**Entries provided**
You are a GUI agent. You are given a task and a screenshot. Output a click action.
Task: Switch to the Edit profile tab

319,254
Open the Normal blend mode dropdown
==
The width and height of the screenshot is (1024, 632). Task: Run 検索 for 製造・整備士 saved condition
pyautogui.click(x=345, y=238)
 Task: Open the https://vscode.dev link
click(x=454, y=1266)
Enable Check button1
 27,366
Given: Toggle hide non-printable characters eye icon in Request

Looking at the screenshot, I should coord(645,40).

**Task to carry out**
From the records above, quote only the lines running from the line with "Task: Switch to the Edit profile tab" to the line with "Open the Normal blend mode dropdown", both lines included.

**Result of this exercise**
Task: Switch to the Edit profile tab

319,254
Open the Normal blend mode dropdown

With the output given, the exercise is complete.